* **Extracted text**
***

Today. I sat in the bath and just cried. I cried because it hurts. Right now, I am battling yet another infection as well as my mental health. I’m trying to battle being a great mum and a loving partner. I’m trying to push myself into being happy but it’s not working.
I can spend so many hours making sure that those around me have someone to talk to when they need them but half the time I just want someone to talk to me. To ask me if I’m okay and mean it so that I can open up to someone. I want someone to be able to look me in the eye and already know that I’m having a bad day and just hug me without saying a word. I want someone to care enough to make the effort.
I know that I spend most of my days portraying a facade. I pretend that I’m happy and okay. I pretend that nothing is bothering me. I paint this picture that I can handle anything because I want my daughter to know that she is capable of anything. That no matter what this life throws at us, we take it and rise above it.
That is me at my most vulnerable. Naked and alone. It takes everything in my fibre to bring my head back up when I’m washing it even though my brain is telling me to just give up. I battle my brain telling me how easy it would be to break the razor and give myself real physical pain. I battle my brain telling me that there’s no point in continuing because nobody cares. I battle myself every day. Whether it’s infections or mental well-being.
I know that again I’m pushing people away. I know that I’m building barriers again to protect everyone from myself. I know that I reached out to people and had it thrown in my face. I have people telling me that it’s gonna be okay and it’s just a bad day. I get that. But what do I do when the bad days outweigh the good? What do I do when I cause myself so much pain and suffering? What do I do when I’m the reason for my pain?
I’m so scared each and every day. I’m scared that I’m just gonna give up on myself the way I feel like everyone else has. I’m scared that I’m gonna push everyone away because I can’t stand to be hurt again. I can’t stand to feel isolated by people that claim to care.
But for now, I will continue to fight and each every day. I’ll fight alone if I have to but I won’t give up trying. I may feel like it. I may feel like everyone would be happier without me but I know that it’s because I’m down that it’s magnified. I know one day in my future, my mental health is going to be okay and the good days will outweigh the bad. I will fight for that brighter future because I deserve it.

***

* **The task**
In the essay about struggling with mental health, why does the writer pretend to be able to handle anything? The items after this essay are separate material.

* **Given entries**
***

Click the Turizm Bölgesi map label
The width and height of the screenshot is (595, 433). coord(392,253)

***

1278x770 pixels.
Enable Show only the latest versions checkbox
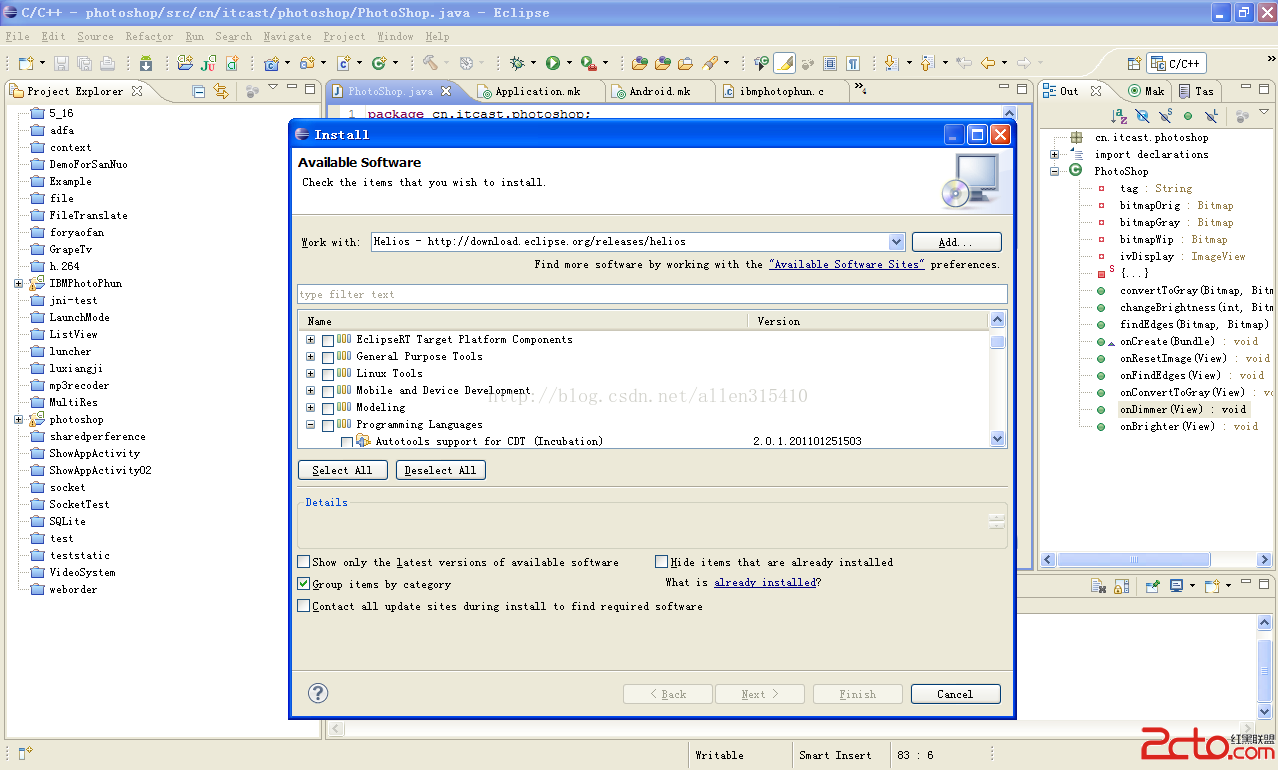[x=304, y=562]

***

* **Output for this task**
The writer wants their daughter to know that she is capable of anything.